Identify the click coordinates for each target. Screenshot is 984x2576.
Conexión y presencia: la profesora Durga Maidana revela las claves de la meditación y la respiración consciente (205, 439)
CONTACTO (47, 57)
---
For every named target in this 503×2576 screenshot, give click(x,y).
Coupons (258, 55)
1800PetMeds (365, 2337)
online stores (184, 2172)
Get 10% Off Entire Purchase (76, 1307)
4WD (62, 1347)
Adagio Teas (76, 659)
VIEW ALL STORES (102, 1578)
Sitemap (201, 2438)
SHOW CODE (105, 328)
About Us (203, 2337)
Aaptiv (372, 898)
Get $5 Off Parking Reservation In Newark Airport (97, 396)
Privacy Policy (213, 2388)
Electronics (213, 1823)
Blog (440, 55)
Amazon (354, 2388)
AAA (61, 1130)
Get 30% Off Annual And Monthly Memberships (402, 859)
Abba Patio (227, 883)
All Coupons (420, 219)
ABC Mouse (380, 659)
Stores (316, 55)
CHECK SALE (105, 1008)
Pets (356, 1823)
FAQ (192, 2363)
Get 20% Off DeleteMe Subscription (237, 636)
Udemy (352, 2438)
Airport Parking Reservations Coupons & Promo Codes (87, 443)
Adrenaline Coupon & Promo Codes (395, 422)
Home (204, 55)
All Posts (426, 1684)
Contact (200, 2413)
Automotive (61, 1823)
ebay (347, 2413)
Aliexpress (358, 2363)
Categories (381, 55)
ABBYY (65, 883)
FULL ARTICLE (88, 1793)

* [What you have to do] When you reach the line containing "VIEW ALL STORES (102, 1578)" in the data above, start copying exactly, and stop after the line containing "FULL ARTICLE (88, 1793)".

* [Exercise result]
VIEW ALL STORES (102, 1578)
Sitemap (201, 2438)
SHOW CODE (105, 328)
About Us (203, 2337)
Aaptiv (372, 898)
Get $5 Off Parking Reservation In Newark Airport (97, 396)
Privacy Policy (213, 2388)
Electronics (213, 1823)
Blog (440, 55)
Amazon (354, 2388)
AAA (61, 1130)
Get 30% Off Annual And Monthly Memberships (402, 859)
Abba Patio (227, 883)
All Coupons (420, 219)
ABC Mouse (380, 659)
Stores (316, 55)
CHECK SALE (105, 1008)
Pets (356, 1823)
FAQ (192, 2363)
Get 20% Off DeleteMe Subscription (237, 636)
Udemy (352, 2438)
Airport Parking Reservations Coupons & Promo Codes (87, 443)
Adrenaline Coupon & Promo Codes (395, 422)
Home (204, 55)
All Posts (426, 1684)
Contact (200, 2413)
Automotive (61, 1823)
ebay (347, 2413)
Aliexpress (358, 2363)
Categories (381, 55)
ABBYY (65, 883)
FULL ARTICLE (88, 1793)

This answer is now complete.